本发明公开了一种宽吸收光谱重组光合蛋白分子,由重组叶绿素结合蛋白、藻胆蛋白融合蛋白与叶绿素a在体外进行结合得到,首先,利用分子生物学和基因工程的手段,结合藻胆蛋白色基体内组合催化技术,构建叶绿素结合蛋白、全色基藻胆蛋白融合分子,并在大肠杆菌工程菌株BL21中进行异源表达,再将叶绿素a与叶绿素结合蛋白、藻胆蛋白融合分子进行体外重组,得到既包含LHCⅡ又包含藻胆蛋白吸收光谱的宽吸收光谱光敏剂,为大规模制备重组藻胆蛋白及LHCⅡ色素蛋白分子提供了成熟的方法,并为探究生物基染料敏化太阳能电池的应用以及拓宽染料敏化剂吸收光谱范围提供了新的思路。

Description

一种宽吸收光谱重组光合蛋白分子及其构建方法
技术领域
本发明涉及生物材料领域,涉及一种光合蛋白分子,具体涉及一种宽吸收光谱重组光合蛋白分子及其构建方法。
背景技术
能源危机和环境问题都是当前人类面临的日益紧迫的重要问题,随着不可再生资源的日渐减少和环境污染的不断加剧,人们开发新型清洁能源的任务迫在眉睫。太阳能作为一种取之不尽、环境友好和分布广泛的可再生资源,各国研究者一直都非常热衷于将太阳能进行开发利用,应用于人类生活的各个方面。

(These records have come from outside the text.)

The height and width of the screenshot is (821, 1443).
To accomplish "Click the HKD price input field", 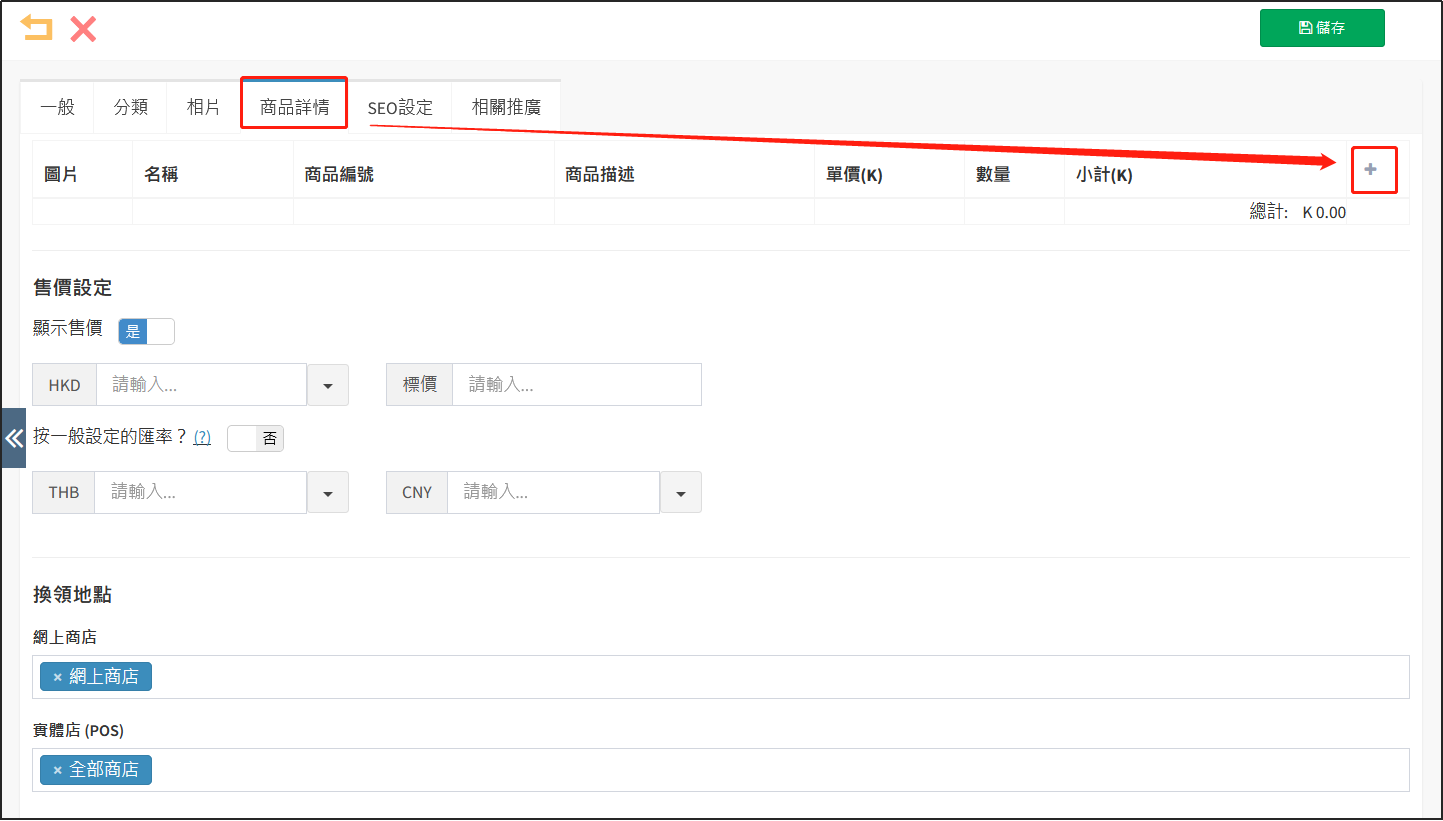I will (201, 385).
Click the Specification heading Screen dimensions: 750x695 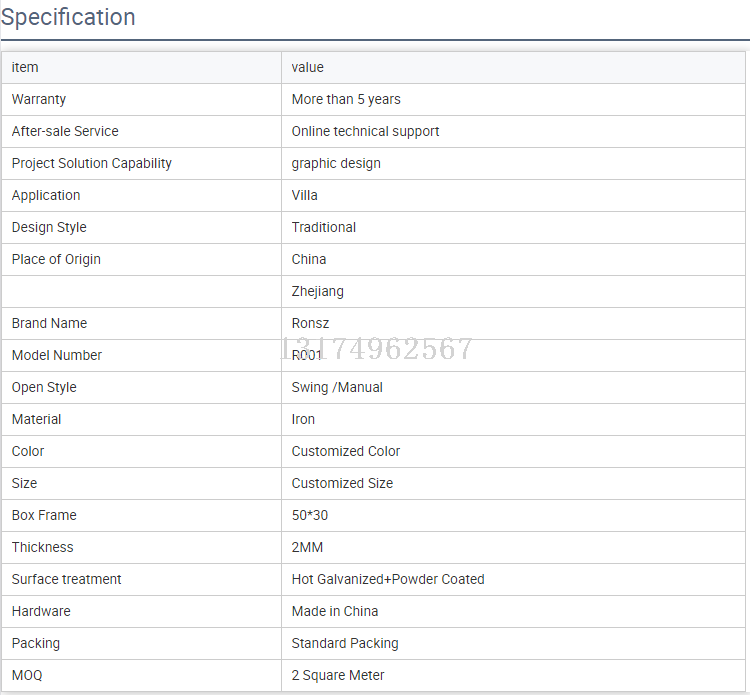point(68,18)
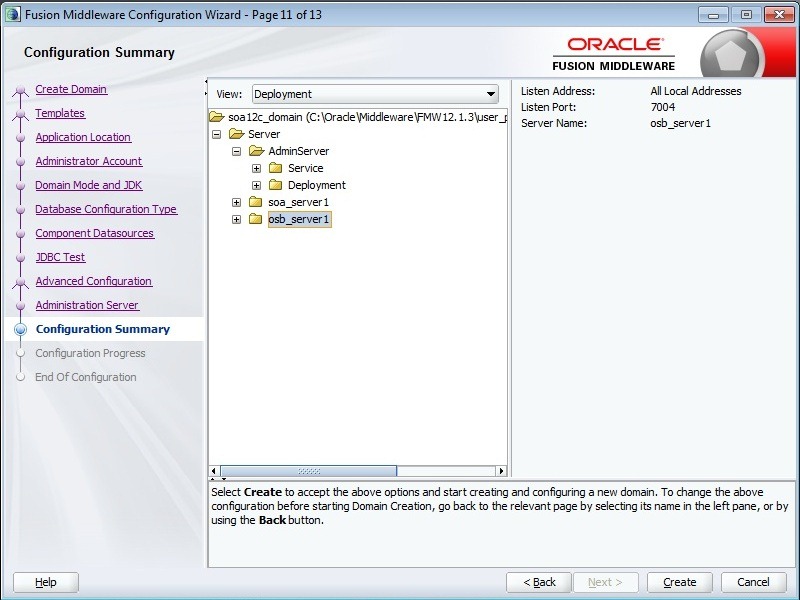800x600 pixels.
Task: Go to the Administrator Account step
Action: coord(89,161)
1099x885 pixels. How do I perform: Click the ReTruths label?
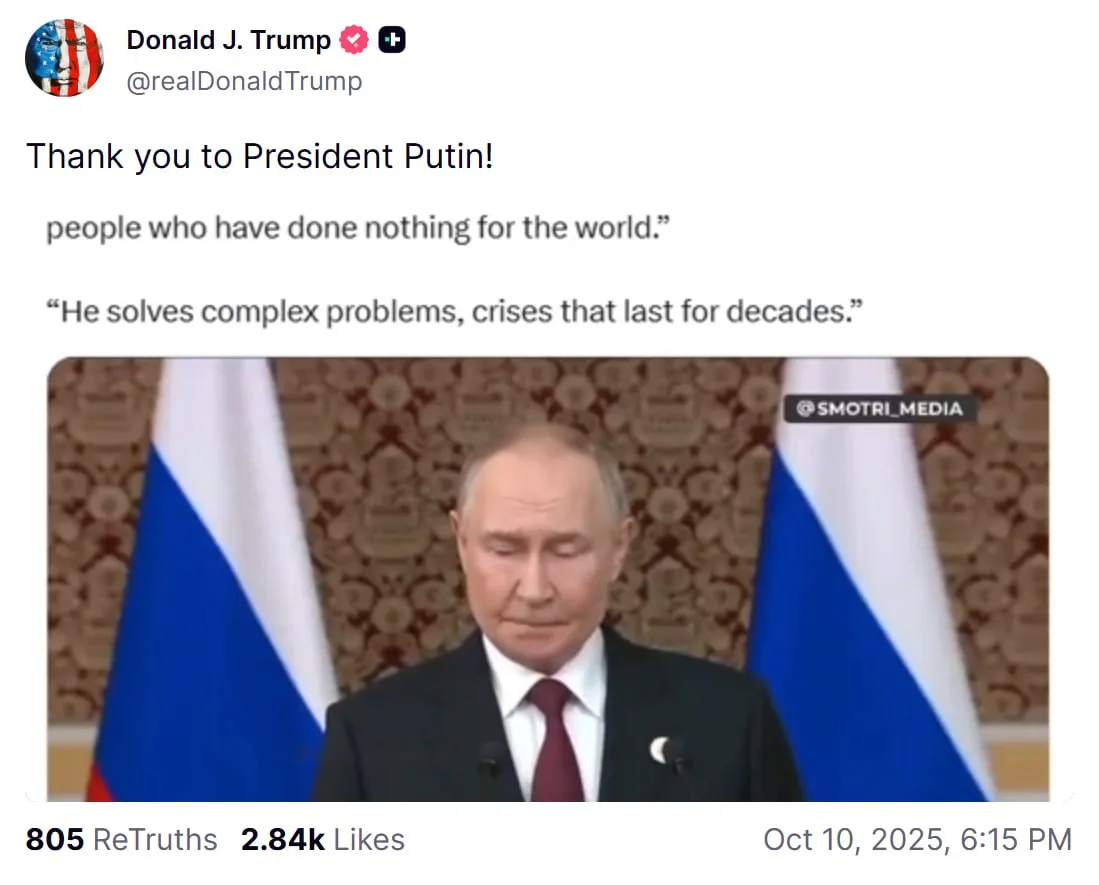click(155, 839)
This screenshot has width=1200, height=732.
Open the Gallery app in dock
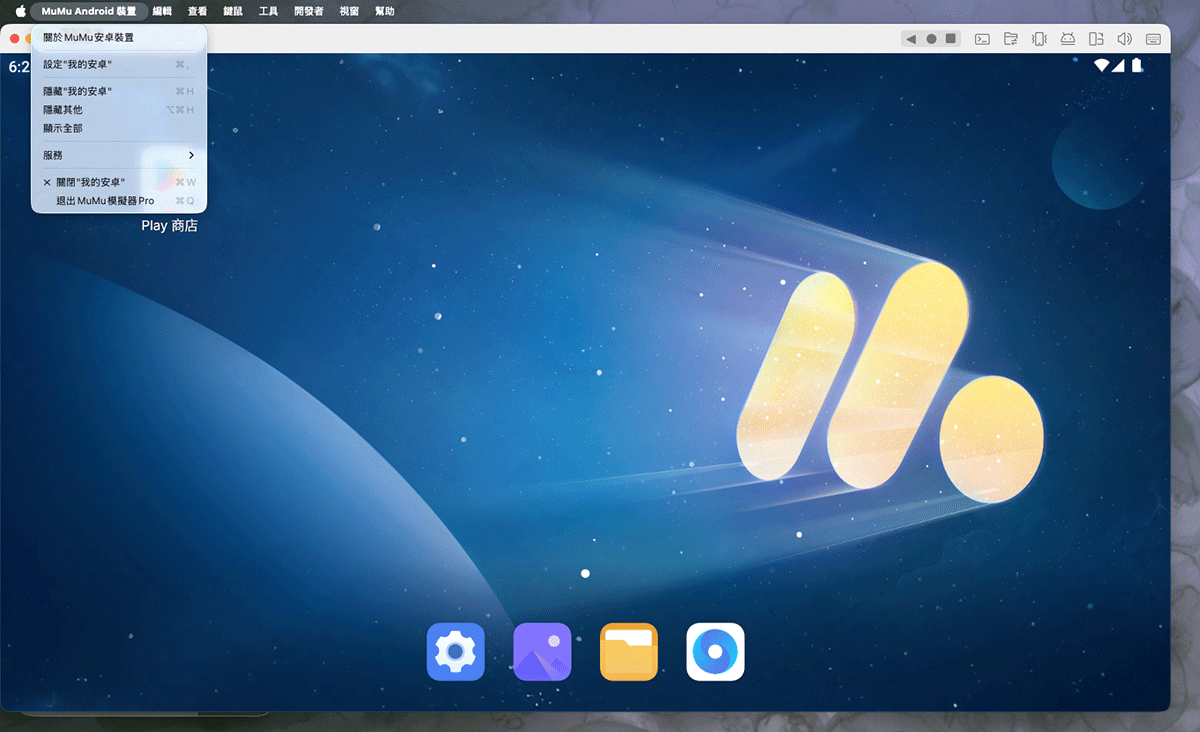click(542, 652)
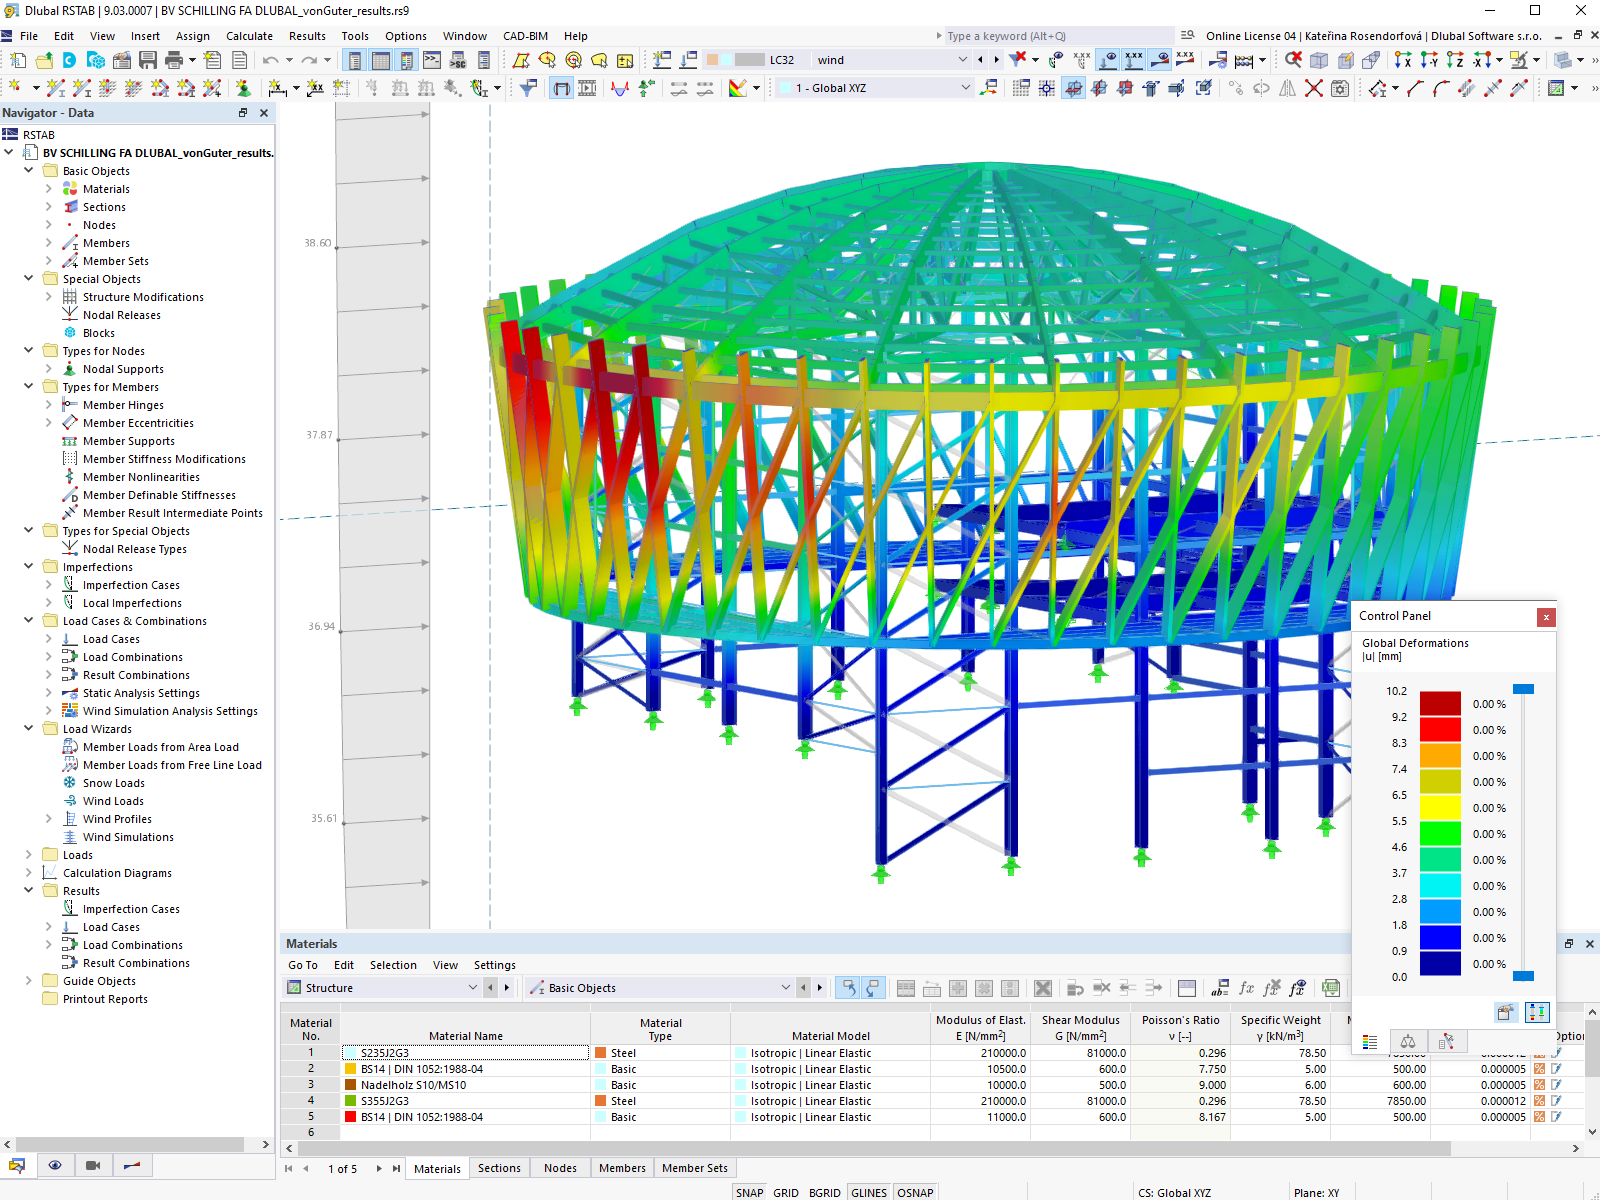Open the Calculate menu
1600x1200 pixels.
[249, 36]
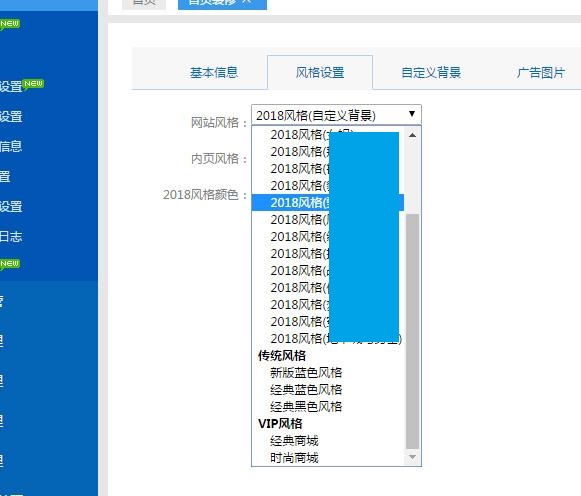This screenshot has height=496, width=581.
Task: Click the list scrollbar down arrow
Action: pyautogui.click(x=412, y=457)
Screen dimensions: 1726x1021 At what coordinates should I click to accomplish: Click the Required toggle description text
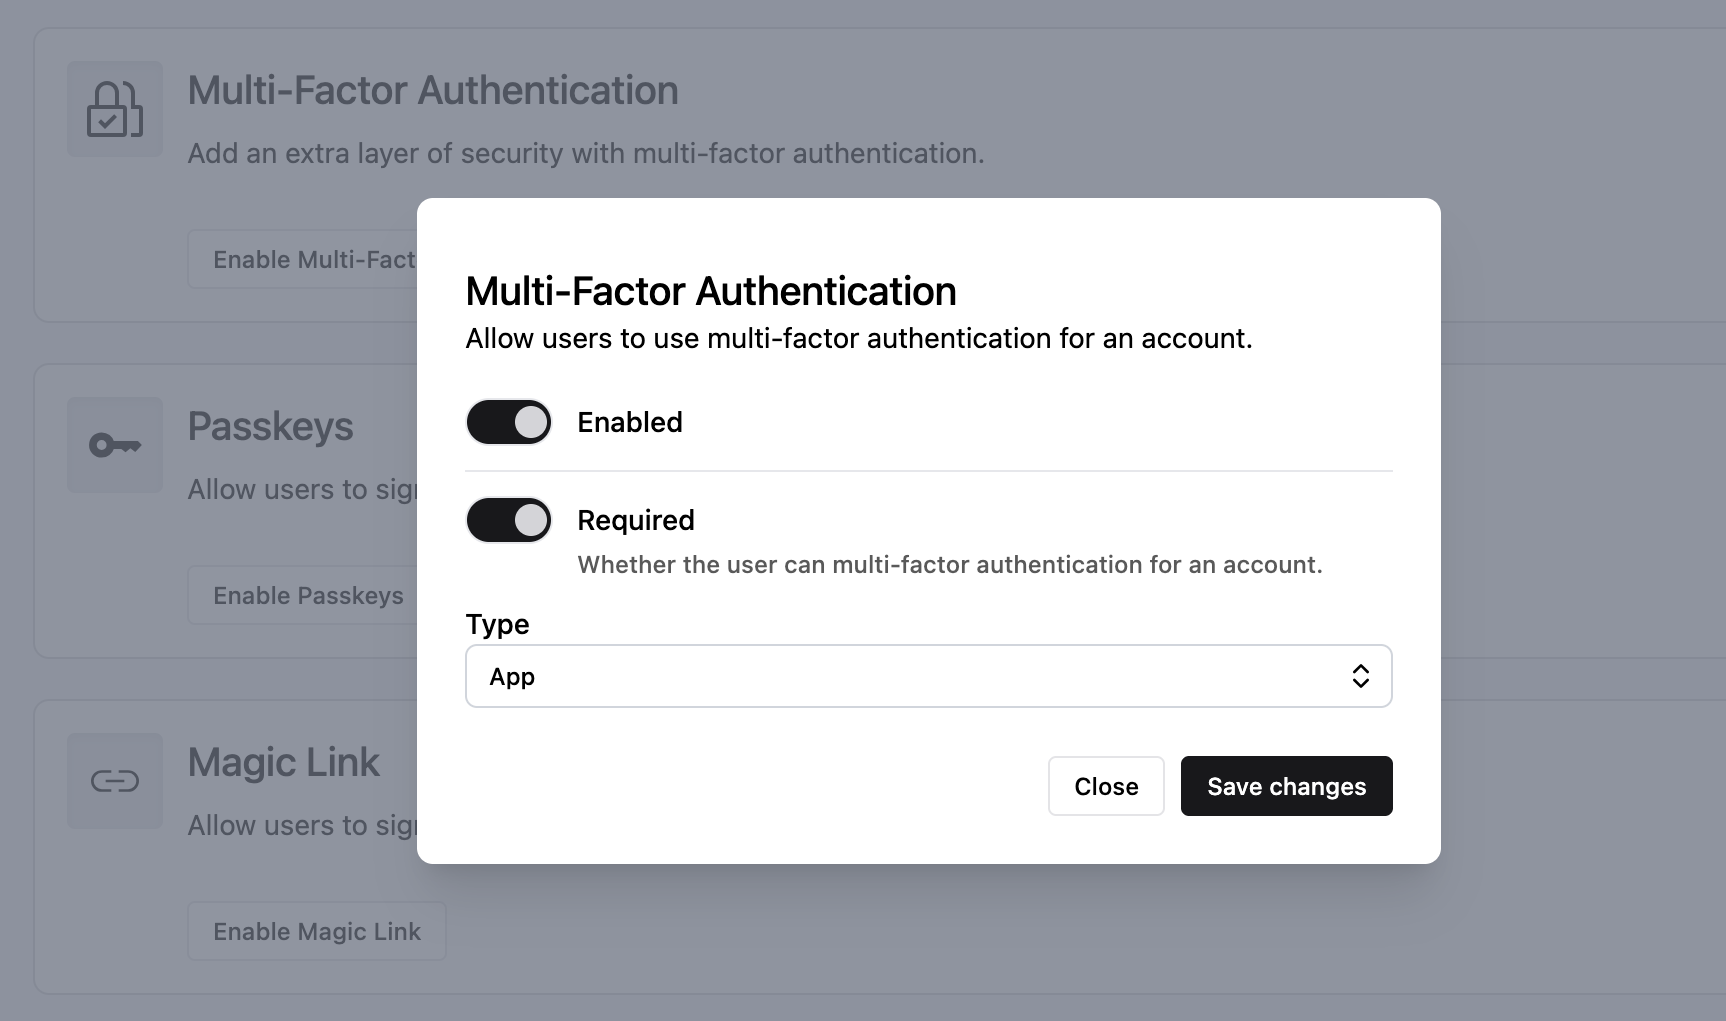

染料敏化太阳能电池(Dye Sensitized Solar Cell,DSSC)继硅系列太阳能电池和化合物薄膜太阳能电池之后出现,是典型的第三代太阳能电池,相比于单晶硅太阳能电池,染料敏化太阳能电池具有制备工艺简单、成本低廉以及环境友好等优点。DSSC的基本结构主要包括:透明导电玻璃、TiO2纳米晶粒薄膜、光敏染料、电解液以及对电极。染料敏化剂吸收太阳光后,激发态的染料分子会将电子转移到TiO2纳米晶粒上,然后形成电子传输通道,电子将会在透明导电玻璃上进行收集,染料失去电子变为氧化态,并在电解液中还原态物质的作用下便变回基态,最后电解质在对电极处得到还原,从而完成整个太阳能电池反应的全过程。DSSC研究中一个至关重要的问题就是染料敏化剂。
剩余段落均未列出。